▸ WHAT NEEDS TO BE DONE
For each line in the records that contains "agent", make a copy.
:: GIVEN RECORDS ::
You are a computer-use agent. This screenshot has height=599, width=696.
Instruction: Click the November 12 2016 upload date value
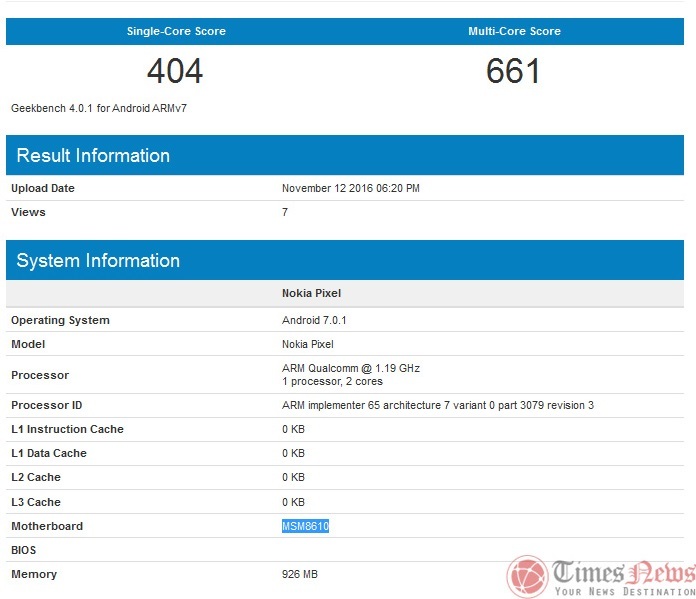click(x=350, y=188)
:::
:: GIVEN RECORDS ::
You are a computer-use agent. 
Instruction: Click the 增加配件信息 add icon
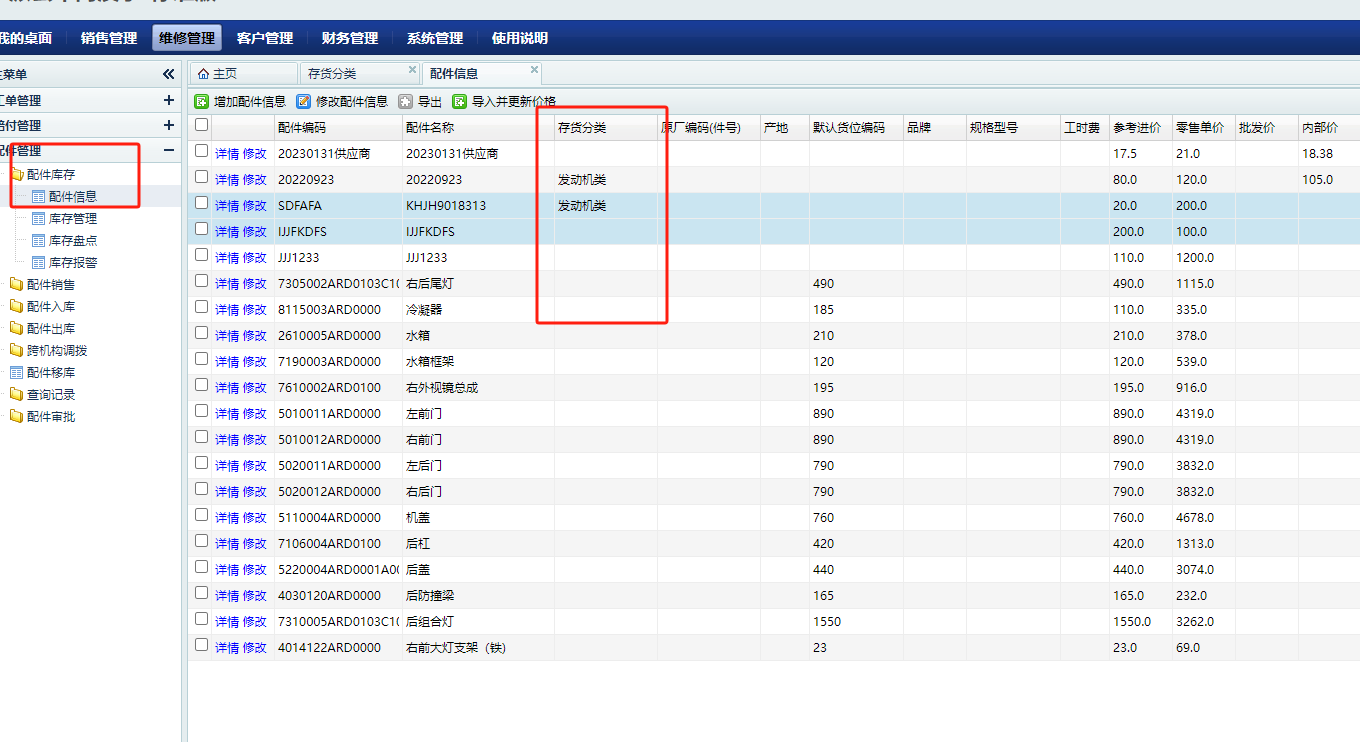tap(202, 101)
:::
▸ SOLUTION FOR THIS PROBLEM
You are a computer-use agent. This screenshot has height=599, width=696.
You are a computer-use agent. 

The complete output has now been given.